I got lost in Indian country. Don’t know when exactly. Maybe a few weeks after the Oka Crisis ended and traditional people walked out of the treatment centre in Kanehsatake, holding up sacred masks. It could have been on a trip up north in the middle of winter, riding in a cold van, sipping my Haisla friend’s twist shandy, listening to him strum guitar. We got out along the way and looked up at the stars. They were so bright, as if they had been plugged into a socket on overload. I could feel the shock. Somebody picked me up out of the snow where I was lying, gazing skyward. Brushed off the ice. We got back in the van and drove north.

Once I went out to Kanehsatake and sat among the Pines by myself, a lone figure in a grove of trees planted by the ancestors of the Mohawk people. I buried a silver bracelet under a pine tree and said a prayer for the little forest. That was years ago. Surely an animal has made off with it by now. Then I walked a road for a long time, looking for my friend’s place.

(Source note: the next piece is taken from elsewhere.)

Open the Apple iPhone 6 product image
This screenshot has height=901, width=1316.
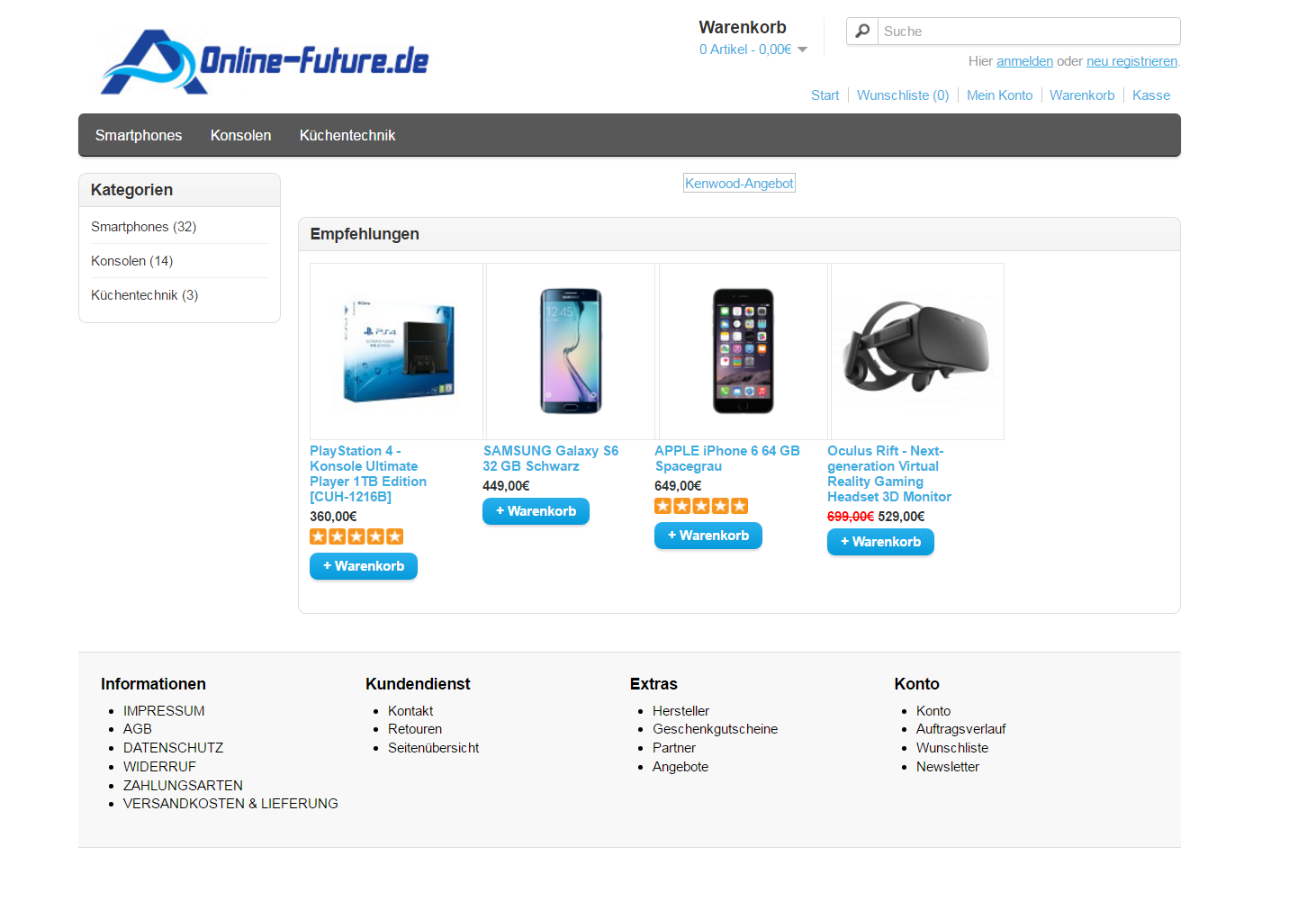coord(744,351)
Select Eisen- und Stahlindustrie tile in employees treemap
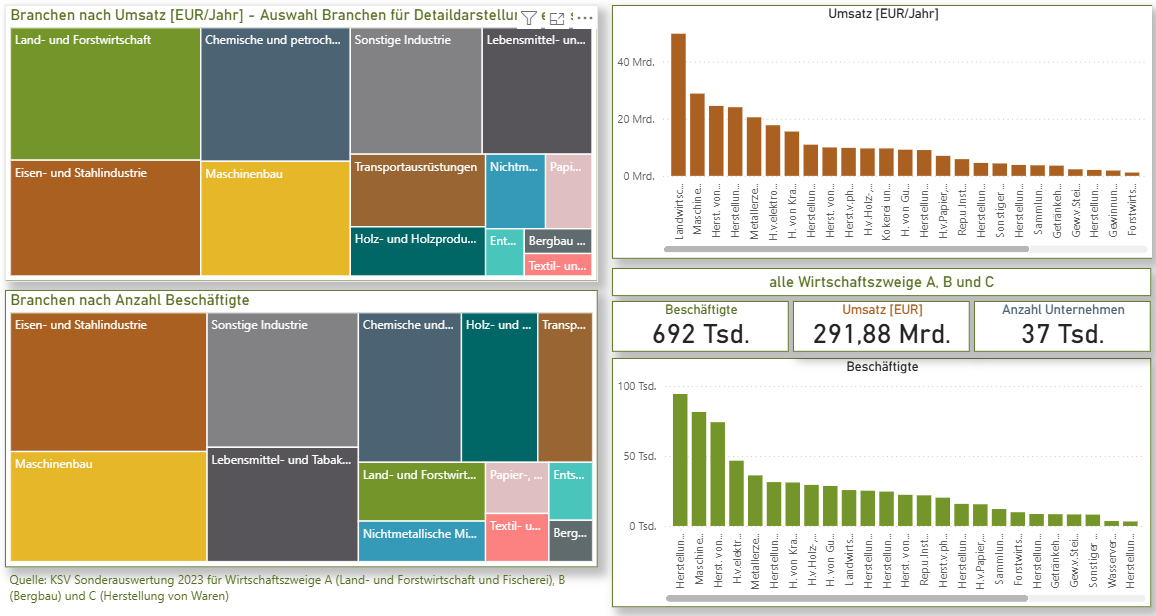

Somebody stopped, gave me a lift to Joe’s tiny house perched on a hill above hayfields. I was definitely in Indian country then, among fields shimmering in the sun, lush with summer. Since that day, Joe has passed on, his ashes scattered over Blue Mountain near his home. He was behind the barricades until the last day of the siege of Kanehsatake (the Oka Crisis). He walked out to the army’s perimeter, climbed into a waiting bus and was driven to prison.

Joe and other Mohawks who stayed behind the razor wire until the end were eventually released pending trial. We used to talk on the phone sometimes about how to raise funds for their defense. He warned me that his line was tapped by the RCMP, but we talked anyway, about fund-raising, the Lord of the Rings (a favourite book for us both), and how anxious he was—he didn’t want to come out of the house some days. On that blue-sky day when I visited, I sat with him on his front steps, drinking grape juice, and then watched the sun shimmer over the fields as he raked grass. Had dinner with him and his girlfriend in the yard, back of his place. As I sat in Joe’s yard, behind his little house, I didn’t know where that country came from. I can’t enter Indian country at will. Maybe it’s an illusion as deep as hayfields in summer. There might be only one country, growing through me, filled with electric shock and pine roots and the dust of old friends.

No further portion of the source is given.